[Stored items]
★ ★ ★

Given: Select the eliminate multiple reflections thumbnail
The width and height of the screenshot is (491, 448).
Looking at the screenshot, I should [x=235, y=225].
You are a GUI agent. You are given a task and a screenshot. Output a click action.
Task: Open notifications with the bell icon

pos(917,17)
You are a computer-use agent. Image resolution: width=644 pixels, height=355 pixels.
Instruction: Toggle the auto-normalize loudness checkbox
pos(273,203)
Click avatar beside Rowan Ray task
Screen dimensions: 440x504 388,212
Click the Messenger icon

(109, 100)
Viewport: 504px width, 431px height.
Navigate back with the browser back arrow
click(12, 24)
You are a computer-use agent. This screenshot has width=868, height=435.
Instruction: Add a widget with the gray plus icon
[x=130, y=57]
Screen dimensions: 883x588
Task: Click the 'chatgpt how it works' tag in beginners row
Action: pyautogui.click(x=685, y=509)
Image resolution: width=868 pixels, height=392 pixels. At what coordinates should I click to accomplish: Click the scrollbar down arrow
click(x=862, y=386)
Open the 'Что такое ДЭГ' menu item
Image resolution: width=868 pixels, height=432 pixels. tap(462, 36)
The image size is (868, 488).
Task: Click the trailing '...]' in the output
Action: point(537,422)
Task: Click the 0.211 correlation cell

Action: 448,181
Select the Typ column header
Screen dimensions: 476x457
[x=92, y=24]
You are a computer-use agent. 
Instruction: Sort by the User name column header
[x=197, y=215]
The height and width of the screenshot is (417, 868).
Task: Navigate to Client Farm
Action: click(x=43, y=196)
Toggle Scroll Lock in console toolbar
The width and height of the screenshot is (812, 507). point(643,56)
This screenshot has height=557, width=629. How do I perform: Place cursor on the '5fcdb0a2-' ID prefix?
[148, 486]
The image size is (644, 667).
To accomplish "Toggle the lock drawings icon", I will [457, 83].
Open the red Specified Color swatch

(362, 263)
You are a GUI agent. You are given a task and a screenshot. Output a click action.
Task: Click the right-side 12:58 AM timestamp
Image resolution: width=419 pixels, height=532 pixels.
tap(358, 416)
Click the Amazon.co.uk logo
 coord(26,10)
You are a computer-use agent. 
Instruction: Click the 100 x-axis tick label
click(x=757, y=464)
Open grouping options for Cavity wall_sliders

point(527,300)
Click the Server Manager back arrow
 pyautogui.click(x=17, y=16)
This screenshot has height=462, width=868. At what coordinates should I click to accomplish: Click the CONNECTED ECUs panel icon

★ ★ ★

Transcribe the records in full, keeping every character as it is.

Given: Select the eliminate multiple reflections thumbnail
The width and height of the screenshot is (491, 448).
Looking at the screenshot, I should [x=235, y=225].
You are a GUI agent. You are given a task and a screenshot. Output a click action.
Task: Open notifications with the bell icon

pos(917,17)
You are a computer-use agent. Image resolution: width=644 pixels, height=355 pixels.
Instruction: Toggle the auto-normalize loudness checkbox
pos(273,203)
Click avatar beside Rowan Ray task
Screen dimensions: 440x504 388,212
Click the Messenger icon

(109, 100)
Viewport: 504px width, 431px height.
Navigate back with the browser back arrow
click(12, 24)
You are a computer-use agent. This screenshot has width=868, height=435.
Instruction: Add a widget with the gray plus icon
[x=130, y=57]
Screen dimensions: 883x588
Task: Click the 'chatgpt how it works' tag in beginners row
Action: pyautogui.click(x=685, y=509)
Image resolution: width=868 pixels, height=392 pixels. At what coordinates should I click to accomplish: Click the scrollbar down arrow
click(x=862, y=386)
Open the 'Что такое ДЭГ' menu item
Image resolution: width=868 pixels, height=432 pixels. tap(462, 36)
The image size is (868, 488).
Task: Click the trailing '...]' in the output
Action: point(537,422)
Task: Click the 0.211 correlation cell

Action: 448,181
Select the Typ column header
Screen dimensions: 476x457
[x=92, y=24]
You are a computer-use agent. 
Instruction: Sort by the User name column header
[x=197, y=215]
The height and width of the screenshot is (417, 868).
Task: Navigate to Client Farm
Action: click(x=43, y=196)
Toggle Scroll Lock in console toolbar
The width and height of the screenshot is (812, 507). point(643,56)
This screenshot has height=557, width=629. How do I perform: Place cursor on the '5fcdb0a2-' ID prefix?
[148, 486]
The image size is (644, 667).
To accomplish "Toggle the lock drawings icon", I will [457, 83].
Open the red Specified Color swatch

(362, 263)
You are a GUI agent. You are given a task and a screenshot. Output a click action.
Task: Click the right-side 12:58 AM timestamp
Image resolution: width=419 pixels, height=532 pixels.
tap(358, 416)
Click the Amazon.co.uk logo
 coord(26,10)
You are a computer-use agent. 
Instruction: Click the 100 x-axis tick label
click(x=757, y=464)
Open grouping options for Cavity wall_sliders

point(527,300)
Click the Server Manager back arrow
 pyautogui.click(x=17, y=16)
This screenshot has height=462, width=868. At what coordinates should I click to accomplish: Click the CONNECTED ECUs panel icon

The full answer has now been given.